• **Task objective**: Apart from the images, reproduce all of the data word for word.

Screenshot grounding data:
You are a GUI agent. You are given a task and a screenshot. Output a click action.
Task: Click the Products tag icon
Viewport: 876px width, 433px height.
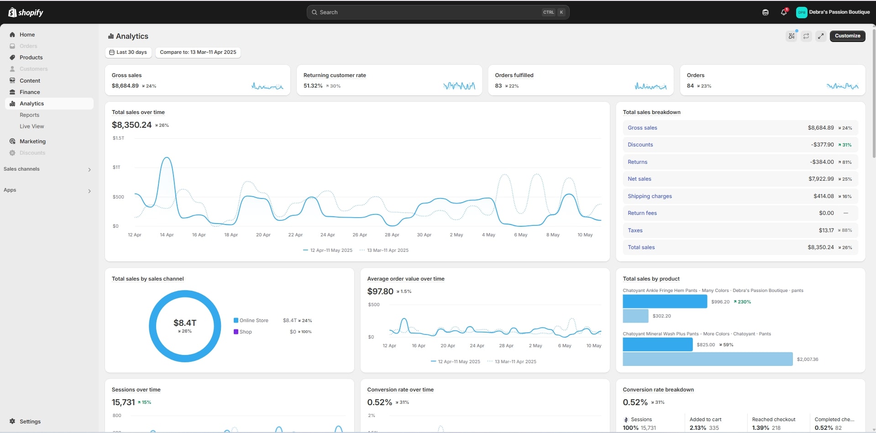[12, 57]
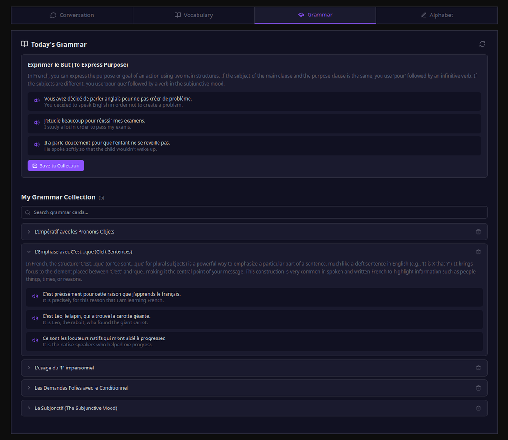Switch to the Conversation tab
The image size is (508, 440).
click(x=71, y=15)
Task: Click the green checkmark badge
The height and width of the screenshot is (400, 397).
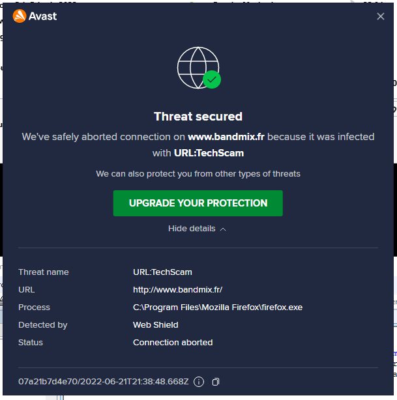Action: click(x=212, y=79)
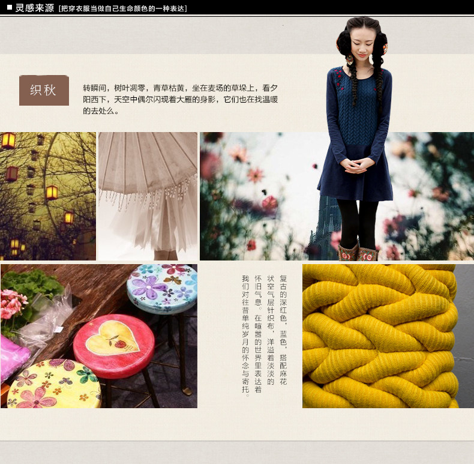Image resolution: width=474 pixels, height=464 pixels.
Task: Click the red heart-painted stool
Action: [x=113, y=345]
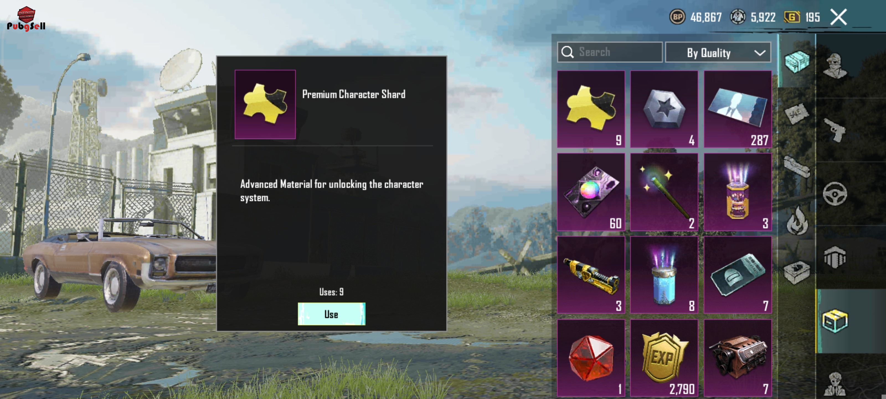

• **Answer to this task**:
You are a GUI agent. You are given a task and a screenshot. Output a click action.
Task: Click the Products tag icon
Viewport: 876px width, 433px height.
[12, 57]
Switch to the Conversation tab
The image size is (508, 440).
click(x=71, y=15)
Task: Click the green checkmark badge
The height and width of the screenshot is (400, 397).
Action: click(x=212, y=79)
Image resolution: width=474 pixels, height=464 pixels.
Task: Click the red heart-painted stool
Action: [x=113, y=345]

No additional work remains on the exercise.